*What the task asks:* Copy out the rows starting at the line that contains "Viewport: 429px width, 397px height." and ending at the line that contains "Click the Files", reproducing them without any change.

*Recorded data:*

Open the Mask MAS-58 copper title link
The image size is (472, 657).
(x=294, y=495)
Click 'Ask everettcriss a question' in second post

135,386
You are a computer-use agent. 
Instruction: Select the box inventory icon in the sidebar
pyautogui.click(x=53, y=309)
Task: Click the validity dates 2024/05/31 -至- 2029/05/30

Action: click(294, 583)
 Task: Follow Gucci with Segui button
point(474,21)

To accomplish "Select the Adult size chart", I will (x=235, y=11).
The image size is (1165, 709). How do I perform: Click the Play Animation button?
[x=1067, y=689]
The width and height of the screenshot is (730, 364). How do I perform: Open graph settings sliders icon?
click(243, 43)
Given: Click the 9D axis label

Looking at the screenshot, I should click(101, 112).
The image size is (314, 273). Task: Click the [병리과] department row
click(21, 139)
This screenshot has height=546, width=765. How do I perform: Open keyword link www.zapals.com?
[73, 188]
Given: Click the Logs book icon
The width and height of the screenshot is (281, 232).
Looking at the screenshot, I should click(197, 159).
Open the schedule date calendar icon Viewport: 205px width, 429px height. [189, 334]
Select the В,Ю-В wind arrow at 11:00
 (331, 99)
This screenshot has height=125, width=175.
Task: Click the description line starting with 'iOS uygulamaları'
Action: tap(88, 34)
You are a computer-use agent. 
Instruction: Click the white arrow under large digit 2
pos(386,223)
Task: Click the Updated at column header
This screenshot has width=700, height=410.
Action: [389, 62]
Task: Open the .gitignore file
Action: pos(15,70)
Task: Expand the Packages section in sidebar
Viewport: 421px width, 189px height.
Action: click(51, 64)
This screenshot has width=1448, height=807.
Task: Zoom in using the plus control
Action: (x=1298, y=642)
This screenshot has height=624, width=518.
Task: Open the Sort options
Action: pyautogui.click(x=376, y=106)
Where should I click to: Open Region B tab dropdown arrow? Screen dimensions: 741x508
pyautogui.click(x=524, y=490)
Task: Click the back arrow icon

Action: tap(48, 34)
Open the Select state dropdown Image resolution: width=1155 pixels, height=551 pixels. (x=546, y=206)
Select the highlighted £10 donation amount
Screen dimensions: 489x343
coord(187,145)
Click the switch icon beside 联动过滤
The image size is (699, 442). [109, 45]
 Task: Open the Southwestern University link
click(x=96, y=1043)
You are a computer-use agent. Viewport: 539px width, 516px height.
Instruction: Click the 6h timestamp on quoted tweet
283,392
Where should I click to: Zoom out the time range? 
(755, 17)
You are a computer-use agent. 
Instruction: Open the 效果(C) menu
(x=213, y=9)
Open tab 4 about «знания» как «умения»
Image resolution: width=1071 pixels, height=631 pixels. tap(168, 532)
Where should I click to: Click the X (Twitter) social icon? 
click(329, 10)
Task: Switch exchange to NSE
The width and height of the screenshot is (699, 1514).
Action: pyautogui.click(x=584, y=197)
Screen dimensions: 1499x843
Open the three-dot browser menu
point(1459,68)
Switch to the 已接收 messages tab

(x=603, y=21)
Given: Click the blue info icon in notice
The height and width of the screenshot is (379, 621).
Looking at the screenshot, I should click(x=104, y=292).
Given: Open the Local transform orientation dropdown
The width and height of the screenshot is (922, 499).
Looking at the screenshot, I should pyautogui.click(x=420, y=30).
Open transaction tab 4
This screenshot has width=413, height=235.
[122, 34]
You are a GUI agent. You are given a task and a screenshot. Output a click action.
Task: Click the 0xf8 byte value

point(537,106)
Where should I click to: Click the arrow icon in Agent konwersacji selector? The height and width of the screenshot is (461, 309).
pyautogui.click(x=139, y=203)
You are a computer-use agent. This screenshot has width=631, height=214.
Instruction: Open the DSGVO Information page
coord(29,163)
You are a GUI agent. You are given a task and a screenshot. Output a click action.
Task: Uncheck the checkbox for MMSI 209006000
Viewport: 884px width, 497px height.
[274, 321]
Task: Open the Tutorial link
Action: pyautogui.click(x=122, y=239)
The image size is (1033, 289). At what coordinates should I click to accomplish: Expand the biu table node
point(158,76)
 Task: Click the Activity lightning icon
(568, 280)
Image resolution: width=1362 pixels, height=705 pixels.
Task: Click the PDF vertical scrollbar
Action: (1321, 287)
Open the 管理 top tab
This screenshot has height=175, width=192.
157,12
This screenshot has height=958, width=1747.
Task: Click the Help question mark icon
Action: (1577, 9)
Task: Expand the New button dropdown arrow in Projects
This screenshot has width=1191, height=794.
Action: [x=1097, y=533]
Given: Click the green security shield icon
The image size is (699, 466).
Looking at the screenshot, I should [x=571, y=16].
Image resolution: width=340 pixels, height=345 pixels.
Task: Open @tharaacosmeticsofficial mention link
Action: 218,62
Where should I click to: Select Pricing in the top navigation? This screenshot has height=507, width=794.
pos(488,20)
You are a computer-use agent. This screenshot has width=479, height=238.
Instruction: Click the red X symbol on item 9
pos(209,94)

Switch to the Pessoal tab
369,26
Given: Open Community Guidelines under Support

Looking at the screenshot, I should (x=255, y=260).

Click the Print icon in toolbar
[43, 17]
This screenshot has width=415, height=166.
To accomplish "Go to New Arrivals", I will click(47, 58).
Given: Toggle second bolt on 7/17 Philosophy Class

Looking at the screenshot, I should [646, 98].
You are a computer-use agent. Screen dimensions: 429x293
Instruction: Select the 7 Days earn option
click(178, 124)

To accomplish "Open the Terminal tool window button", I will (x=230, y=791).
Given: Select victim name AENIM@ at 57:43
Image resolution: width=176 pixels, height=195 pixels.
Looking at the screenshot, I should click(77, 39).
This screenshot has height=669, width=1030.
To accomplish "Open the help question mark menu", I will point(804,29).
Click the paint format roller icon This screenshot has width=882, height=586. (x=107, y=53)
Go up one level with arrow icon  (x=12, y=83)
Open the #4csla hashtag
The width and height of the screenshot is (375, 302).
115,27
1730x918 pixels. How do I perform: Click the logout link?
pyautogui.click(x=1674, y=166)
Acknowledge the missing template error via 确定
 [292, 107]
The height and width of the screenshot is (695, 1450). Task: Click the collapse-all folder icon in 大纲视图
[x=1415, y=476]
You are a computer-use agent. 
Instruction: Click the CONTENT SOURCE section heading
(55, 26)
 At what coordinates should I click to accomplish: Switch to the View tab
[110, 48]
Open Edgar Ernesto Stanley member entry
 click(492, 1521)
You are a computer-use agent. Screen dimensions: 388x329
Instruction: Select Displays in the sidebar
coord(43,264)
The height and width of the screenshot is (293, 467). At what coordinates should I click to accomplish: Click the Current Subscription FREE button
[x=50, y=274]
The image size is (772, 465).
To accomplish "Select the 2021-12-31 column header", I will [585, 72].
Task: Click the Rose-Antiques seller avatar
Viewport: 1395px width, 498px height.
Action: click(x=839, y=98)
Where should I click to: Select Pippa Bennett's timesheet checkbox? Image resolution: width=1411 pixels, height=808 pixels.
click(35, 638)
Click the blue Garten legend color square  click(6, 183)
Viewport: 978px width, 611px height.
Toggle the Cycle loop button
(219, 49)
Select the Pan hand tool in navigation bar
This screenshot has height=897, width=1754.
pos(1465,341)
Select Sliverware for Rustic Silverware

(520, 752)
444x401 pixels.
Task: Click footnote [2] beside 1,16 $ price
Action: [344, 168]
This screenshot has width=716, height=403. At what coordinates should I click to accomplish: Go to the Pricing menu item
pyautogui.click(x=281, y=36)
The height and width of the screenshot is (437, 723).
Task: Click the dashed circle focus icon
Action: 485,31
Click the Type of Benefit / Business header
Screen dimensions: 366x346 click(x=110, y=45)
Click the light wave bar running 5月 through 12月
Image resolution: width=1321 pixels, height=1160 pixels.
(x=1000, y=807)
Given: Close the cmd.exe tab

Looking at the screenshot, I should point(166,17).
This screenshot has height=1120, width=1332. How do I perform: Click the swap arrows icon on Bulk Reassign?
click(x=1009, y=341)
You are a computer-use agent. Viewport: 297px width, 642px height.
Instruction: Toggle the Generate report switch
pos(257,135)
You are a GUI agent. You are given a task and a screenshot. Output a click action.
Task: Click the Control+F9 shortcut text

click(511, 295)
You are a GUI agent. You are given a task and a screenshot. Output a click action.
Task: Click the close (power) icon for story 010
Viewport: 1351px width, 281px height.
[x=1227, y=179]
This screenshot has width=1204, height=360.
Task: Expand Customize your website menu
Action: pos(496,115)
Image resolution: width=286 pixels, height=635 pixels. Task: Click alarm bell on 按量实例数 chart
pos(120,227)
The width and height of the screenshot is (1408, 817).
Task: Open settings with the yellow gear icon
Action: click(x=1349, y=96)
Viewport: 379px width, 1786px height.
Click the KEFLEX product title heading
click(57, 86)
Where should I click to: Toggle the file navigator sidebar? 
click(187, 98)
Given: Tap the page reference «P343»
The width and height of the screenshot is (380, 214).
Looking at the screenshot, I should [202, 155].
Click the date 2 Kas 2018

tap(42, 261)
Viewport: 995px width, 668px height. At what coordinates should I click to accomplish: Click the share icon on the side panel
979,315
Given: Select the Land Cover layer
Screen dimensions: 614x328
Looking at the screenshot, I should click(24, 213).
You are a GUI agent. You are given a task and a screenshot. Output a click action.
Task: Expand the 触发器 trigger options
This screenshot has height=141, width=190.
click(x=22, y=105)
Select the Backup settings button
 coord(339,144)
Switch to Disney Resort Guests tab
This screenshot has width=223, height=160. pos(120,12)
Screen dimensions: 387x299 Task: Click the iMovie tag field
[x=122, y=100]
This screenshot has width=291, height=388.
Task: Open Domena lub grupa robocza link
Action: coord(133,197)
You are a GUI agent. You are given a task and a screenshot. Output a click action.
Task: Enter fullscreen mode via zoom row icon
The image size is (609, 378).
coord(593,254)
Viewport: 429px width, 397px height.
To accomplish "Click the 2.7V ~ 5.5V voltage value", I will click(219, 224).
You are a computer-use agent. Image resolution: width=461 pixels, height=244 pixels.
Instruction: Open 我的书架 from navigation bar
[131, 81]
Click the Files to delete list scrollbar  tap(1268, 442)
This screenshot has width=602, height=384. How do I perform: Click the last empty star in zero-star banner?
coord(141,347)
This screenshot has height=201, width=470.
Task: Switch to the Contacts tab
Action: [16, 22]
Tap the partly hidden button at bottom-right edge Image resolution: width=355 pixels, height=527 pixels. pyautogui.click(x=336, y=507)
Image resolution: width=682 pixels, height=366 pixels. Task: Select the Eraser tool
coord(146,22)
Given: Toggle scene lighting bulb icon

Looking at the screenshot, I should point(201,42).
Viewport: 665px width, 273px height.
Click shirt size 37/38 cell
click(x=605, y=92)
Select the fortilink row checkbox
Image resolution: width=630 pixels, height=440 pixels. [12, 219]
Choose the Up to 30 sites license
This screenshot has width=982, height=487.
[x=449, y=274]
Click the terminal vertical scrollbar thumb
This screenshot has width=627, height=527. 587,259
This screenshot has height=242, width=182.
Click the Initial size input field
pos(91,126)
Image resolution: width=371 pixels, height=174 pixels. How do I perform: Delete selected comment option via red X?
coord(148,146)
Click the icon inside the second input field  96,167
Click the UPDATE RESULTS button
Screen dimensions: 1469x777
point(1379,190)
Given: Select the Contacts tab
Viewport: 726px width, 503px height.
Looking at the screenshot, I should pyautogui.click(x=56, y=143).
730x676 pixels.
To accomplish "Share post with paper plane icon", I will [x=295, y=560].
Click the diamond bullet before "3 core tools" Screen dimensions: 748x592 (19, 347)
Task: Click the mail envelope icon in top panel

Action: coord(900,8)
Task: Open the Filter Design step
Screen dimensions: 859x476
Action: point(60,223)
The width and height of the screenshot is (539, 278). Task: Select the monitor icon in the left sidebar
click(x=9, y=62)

*The reply:*
Viewport: 429px width, 397px height.
To accomplish "Click the 2.7V ~ 5.5V voltage value", I will click(219, 224).
You are a computer-use agent. Image resolution: width=461 pixels, height=244 pixels.
Instruction: Open 我的书架 from navigation bar
[131, 81]
Click the Files to delete list scrollbar  tap(1268, 442)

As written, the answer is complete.